Comparison of Dexamyl to Modern Alternatives
| Feature | Dexamyl (Historical) | Modern ADHD Stimulants (e.g., Adderall) | Modern Antidepressants (e.g., SSRIs) |
|---|---|---|---|
| Composition | Dextroamphetamine + Amobarbital | Mixed amphetamine salts | Selective serotonin reuptake inhibitors |
| Primary Uses | Depression, obesity, anxiety | ADHD, narcolepsy | Depression, anxiety disorders |
| Abuse Potential | High; contains a stimulant and a barbiturate | High; DEA Schedule II controlled substance | Low; non-addictive |
| Side Effects | Agitation (countered by sedative), dependence, withdrawal symptoms | Increased heart rate, blood pressure, insomnia, risk of psychosis | Nausea, weight changes, sexual dysfunction, headache |
| Status | Discontinued | Currently available (generic and brand names) | Currently available (widely prescribed) |
Dangers, Abuse, and Addiction
The dual nature of Dexamyl—a stimulant and a sedative—contributed to its high potential for abuse and dependence. This combination created a unique set of risks that led to serious health consequences for many users. The stimulating effects of dextroamphetamine could lead to psychological dependence and abuse, while the sedative effects of amobarbital also carried a risk of physical dependence.

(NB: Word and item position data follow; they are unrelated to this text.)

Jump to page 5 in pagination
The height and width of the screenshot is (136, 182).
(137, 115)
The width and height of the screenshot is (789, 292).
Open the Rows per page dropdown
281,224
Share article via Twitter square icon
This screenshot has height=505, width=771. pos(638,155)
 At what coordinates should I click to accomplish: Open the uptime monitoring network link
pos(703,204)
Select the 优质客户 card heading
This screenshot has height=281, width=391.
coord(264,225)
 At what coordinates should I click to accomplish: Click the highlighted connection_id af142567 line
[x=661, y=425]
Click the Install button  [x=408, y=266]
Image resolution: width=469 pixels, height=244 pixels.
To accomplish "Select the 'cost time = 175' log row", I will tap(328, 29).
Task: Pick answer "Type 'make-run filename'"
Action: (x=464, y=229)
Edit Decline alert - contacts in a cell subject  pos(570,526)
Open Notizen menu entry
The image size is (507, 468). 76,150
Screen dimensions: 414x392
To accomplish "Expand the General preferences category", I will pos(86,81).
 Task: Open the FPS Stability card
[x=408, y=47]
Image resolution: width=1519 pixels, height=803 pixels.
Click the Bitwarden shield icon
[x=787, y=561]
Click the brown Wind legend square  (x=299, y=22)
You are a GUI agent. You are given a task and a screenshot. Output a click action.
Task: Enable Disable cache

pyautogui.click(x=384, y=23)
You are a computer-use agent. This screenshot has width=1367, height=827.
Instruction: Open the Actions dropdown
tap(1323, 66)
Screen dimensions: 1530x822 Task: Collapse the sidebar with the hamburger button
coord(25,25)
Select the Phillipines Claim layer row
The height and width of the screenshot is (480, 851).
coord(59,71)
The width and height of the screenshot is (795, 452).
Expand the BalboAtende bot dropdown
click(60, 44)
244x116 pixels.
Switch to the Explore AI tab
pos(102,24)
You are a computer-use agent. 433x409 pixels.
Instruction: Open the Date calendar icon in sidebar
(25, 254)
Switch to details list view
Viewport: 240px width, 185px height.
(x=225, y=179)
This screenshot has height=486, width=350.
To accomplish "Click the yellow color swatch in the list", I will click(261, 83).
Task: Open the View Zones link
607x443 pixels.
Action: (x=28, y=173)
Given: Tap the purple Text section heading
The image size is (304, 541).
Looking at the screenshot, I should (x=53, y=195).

Misuse of Dexamyl could lead to a range of severe side effects, including overdose, amphetamine psychosis (characterized by delusions and paranoia), and significant cardiovascular complications. Withdrawal from the drug, especially after prolonged, heavy use, could produce symptoms such as fatigue, depression, and anxiety. The combination's ability to mask the stimulant's negative effects with a sedative made it particularly appealing for recreational use but dangerously addictive in practice.
Modern Perspectives and the Legacy of Dexamyl
Today, Dexamyl serves as an important case study in pharmacology and the history of medicine. Its discontinuation highlights the evolution of pharmaceutical standards, prioritizing patient safety and efficacy over potentially dangerous drug combinations. The lessons learned from Dexamyl's rise and fall informed the development of more targeted and safer psychotropic medications now used to treat conditions like depression, anxiety, and ADHD. Contemporary treatment protocols rely on a more nuanced understanding of neuropsychopharmacology, offering a wider array of medications and therapies tailored to individual needs, with significantly reduced risks of dependence and abuse. For more information on the history of amphetamine use and abuse, a detailed overview can be found on PubMed Central regarding America's first amphetamine epidemic.
Conclusion
Dexamyl was a historical combination drug of dextroamphetamine and amobarbital, created to treat depression and obesity by providing a mood-elevating effect with less of the agitation associated with stimulants alone. However, its high potential for abuse, dependence, and significant side effects ultimately led to its discontinuation in the early 1980s. The drug's legacy underscores the importance of stringent safety regulations and the continuous evolution of safer, more effective treatments in modern medicine. Today, safer alternatives exist for the conditions Dexamyl once treated, reflecting a deeper understanding of therapeutic pharmacology.